Here’s how it works. Construction managers can order debit cards (printed or virtual) for their crew through the business’s Bento account, funded by money transferred from their bank account. They can set strict budgets and detailed purchase controls on each card and update them anytime as project needs change. Transaction details including employee-uploaded receipts are all visible to the manager right away, ready for cost analysis by employee, project and category with just a few clicks.
This empowers employees to independently make preauthorized purchases to meet their needs, without putting company funds at risk. Managers, on the other hand, eliminate cumbersome reimbursement processes and gain more control and visibility over expenses. Afterall, great managers should spend their valuable time on building strategies and relationships, not solving expense puzzles and chasing down receipts.
7. Set Reasonable Work Hours
Overtime is a frequent go-to for construction managers when jobs fall behind, but is it effective? Studies show that as man-hours go up in the construction industry, efficiency falls. The good news is that the same construction estimate software used to determine the appropriate amount of materials often do a good job of estimating how many hours will be needed to complete a project.
Additionally, construction managers can use software to monitor the productivity of each employee on a job. Not only does this make it easy to see who is pulling their own weight and who needs extra training. It helps determine which workers are the best investment when it comes to overtime and gives managers a way to see when the number of work hours starts to impact productivity.

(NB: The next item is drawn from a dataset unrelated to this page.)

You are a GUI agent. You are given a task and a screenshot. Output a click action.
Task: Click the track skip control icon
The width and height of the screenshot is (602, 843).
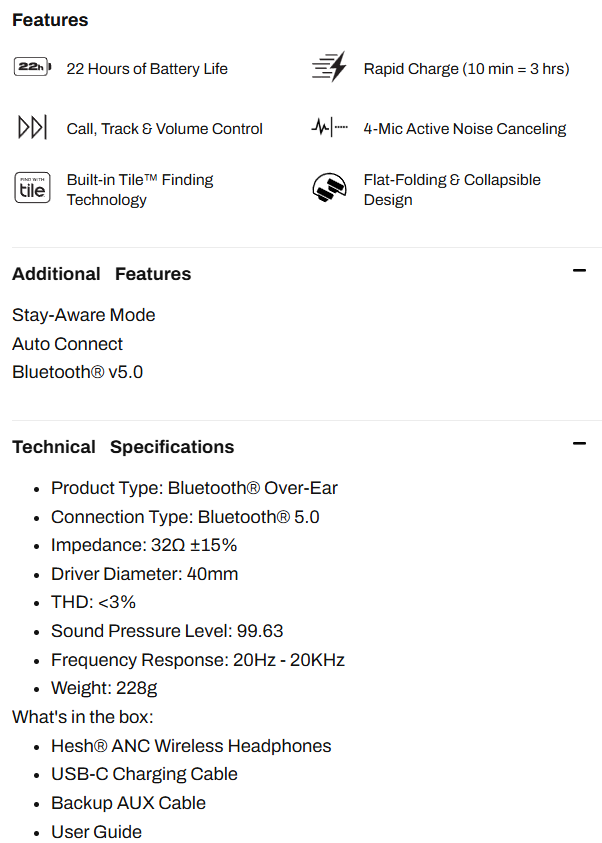[32, 128]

8. Hire Enough Bodies to do the Work
A survey on productivity showed the construction industry often goes by the rule of “less is more.” Hiring fewer workers means higher pay per worker, but it may also hurt a project’s budget and lead to employee fatigue and higher turnover rates.
Construction-specific staffing solutions can help. Construction managers should give outsourced help a chance—it could drastically increase productivity and both employee and client satisfaction. Look for staffing companies with the ability to fill roles quickly and have a history of building reliable teams. They also handle special needs, like sourcing a worker with crane certification or a Class A license.

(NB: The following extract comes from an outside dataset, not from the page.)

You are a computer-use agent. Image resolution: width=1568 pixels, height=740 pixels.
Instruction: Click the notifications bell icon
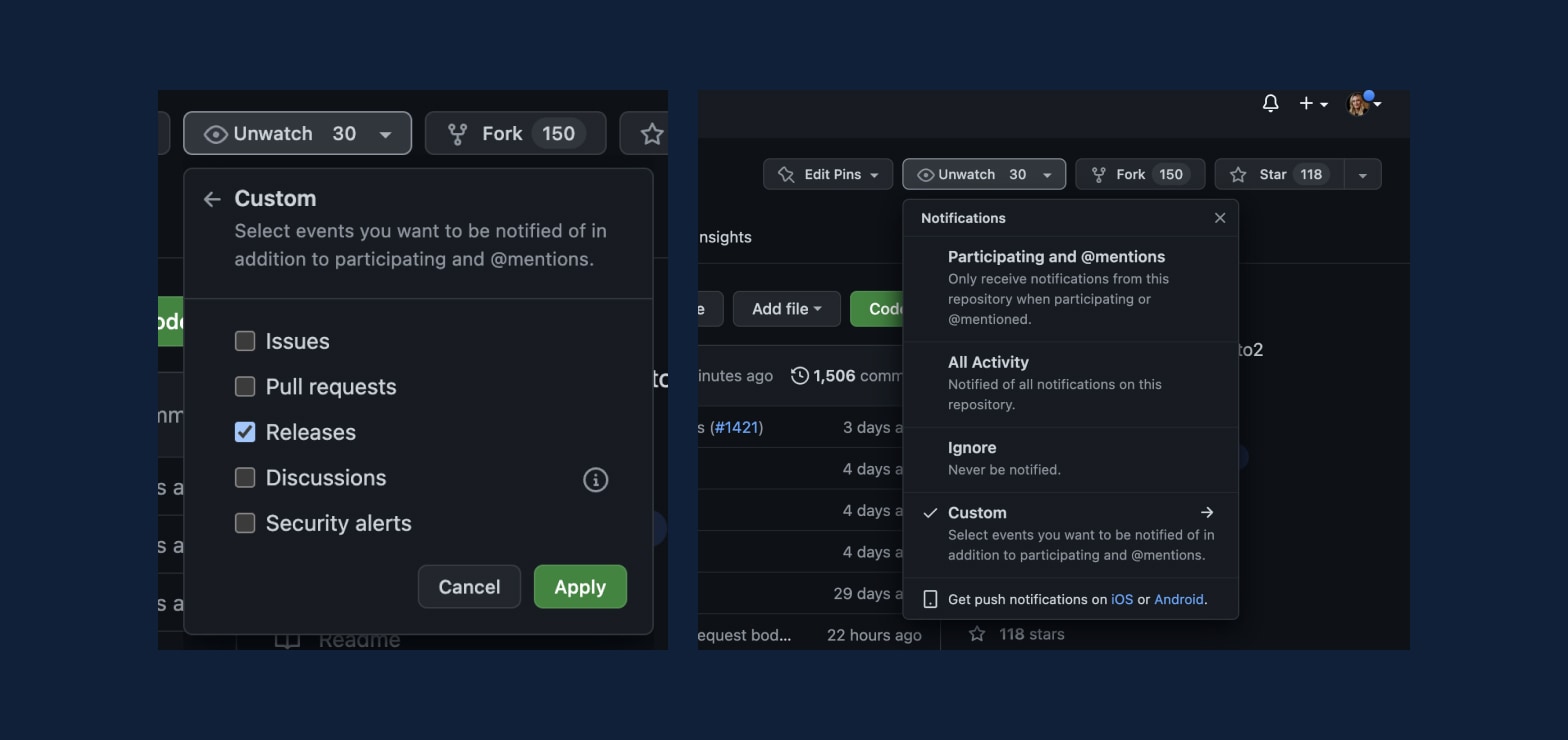click(1270, 103)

9. Create Daily, Weekly, Monthly & Quarterly Goals
Every project has milestones. The most effective construction managers break them down into bite-size objectives they can track day by day, but also on a weekly, monthly and quarterly basis. Having clear-cut goals makes it easier to set expectations for the team and keep them on task. It also helps identify where setbacks happen so managers can prevent them in the future.
Super-effective managers across industries use time blocking to maximize the time they have available. This forces managers to carefully plan their daily tasks without feeling overwhelmed at the end of the day. How does it work? First, managers break their workdays down into 5-minute segments. Then, they figure out how many segments they’ll need for each of their daily responsibilities.
While nothing can prevent the surprises bound to pop up during the day, time blocking helps maintain focus. Over time, managers find they become better at estimating how much time they’ll need for different activities too.
10. Plan for Fun, Practical Meetings
When planned carefully and thoroughly, meetings can motivate partners and employees to get their jobs done by—or before—deadline. Now that’s a fun thought!
Construction managers should decide beforehand on a few key points to cover during the meeting, and inform attendees on these points in advance. Remember to take notes and agree on action items during the meeting and share them with everyone afterwards.
Not only does this keep everyone focused, but it makes them feel valued. Respect your team’s time by opening up discussions, setting the right expectations, agree on clear responsibilities and objectives.